==== RECORDS PROVIDED ====

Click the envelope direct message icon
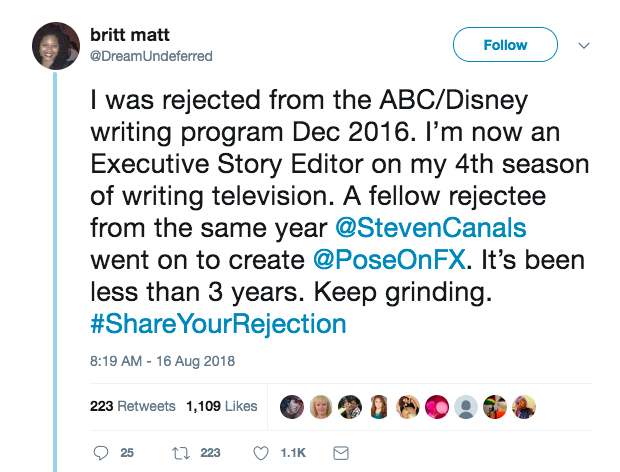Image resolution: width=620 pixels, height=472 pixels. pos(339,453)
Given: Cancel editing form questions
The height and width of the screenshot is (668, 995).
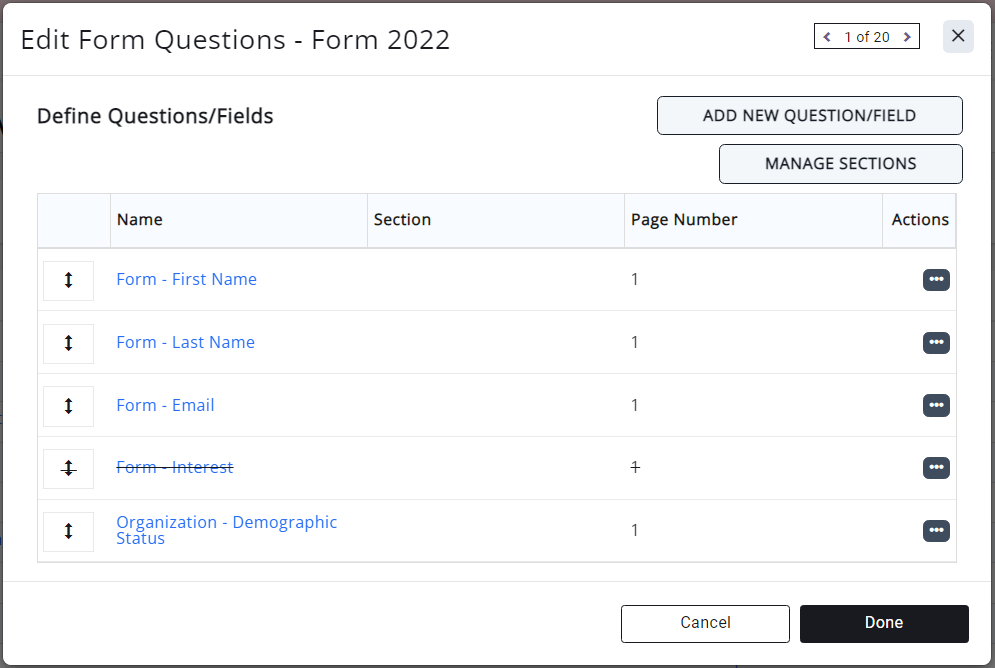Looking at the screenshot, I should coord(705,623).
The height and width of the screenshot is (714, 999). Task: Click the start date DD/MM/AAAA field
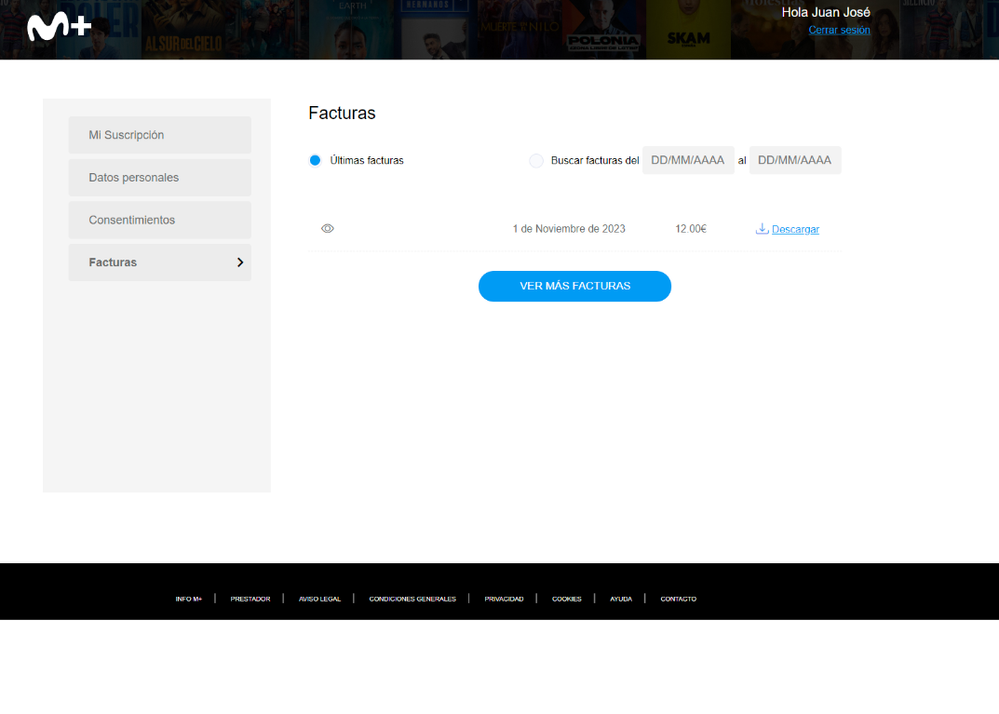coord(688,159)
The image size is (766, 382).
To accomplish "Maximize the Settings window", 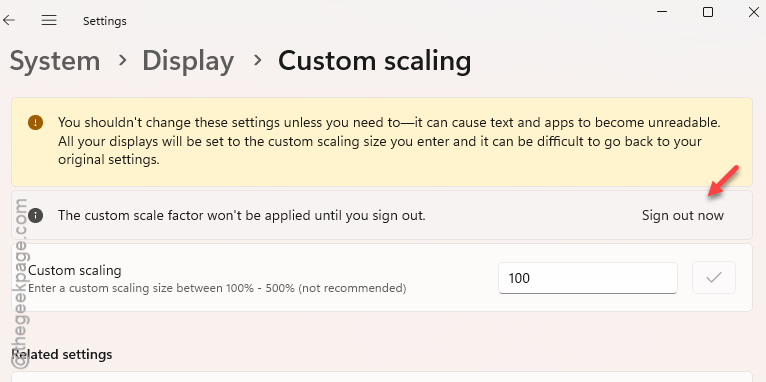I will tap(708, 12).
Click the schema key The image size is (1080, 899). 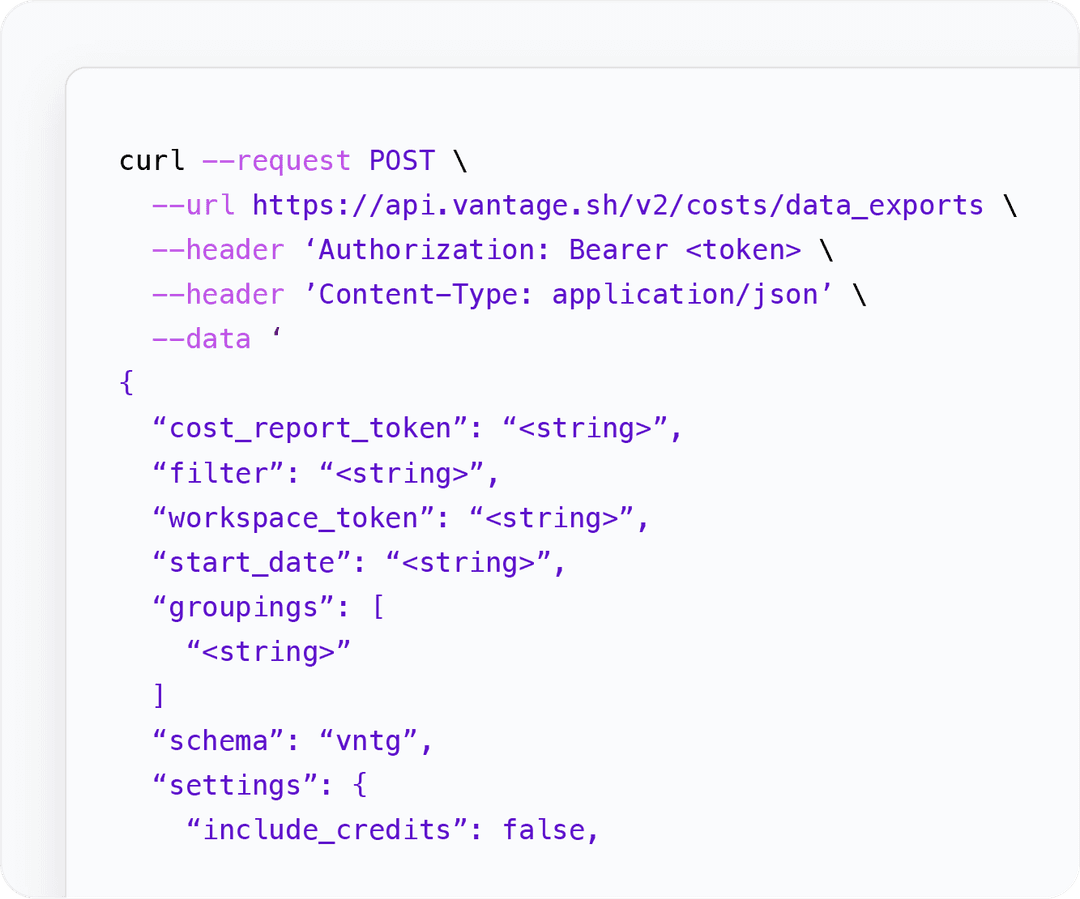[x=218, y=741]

====
==== RECORDS PROVIDED ====

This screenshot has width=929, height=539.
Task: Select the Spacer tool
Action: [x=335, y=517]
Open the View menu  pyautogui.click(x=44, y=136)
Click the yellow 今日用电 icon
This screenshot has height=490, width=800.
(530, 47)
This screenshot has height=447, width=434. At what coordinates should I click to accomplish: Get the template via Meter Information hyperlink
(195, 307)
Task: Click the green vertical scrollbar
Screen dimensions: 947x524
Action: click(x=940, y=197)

====

## REQUIRED WORK
Print exactly the lines above that run from the one with "Click the envelope direct message icon" down to the one with "The image size is (766, 382).", and omit the pictures.

## TASK RESPONSE
Click the envelope direct message icon
Image resolution: width=620 pixels, height=472 pixels. pos(339,453)
Given: Cancel editing form questions
The height and width of the screenshot is (668, 995).
Looking at the screenshot, I should coord(705,623).
The height and width of the screenshot is (714, 999). Task: Click the start date DD/MM/AAAA field
coord(688,159)
The image size is (766, 382).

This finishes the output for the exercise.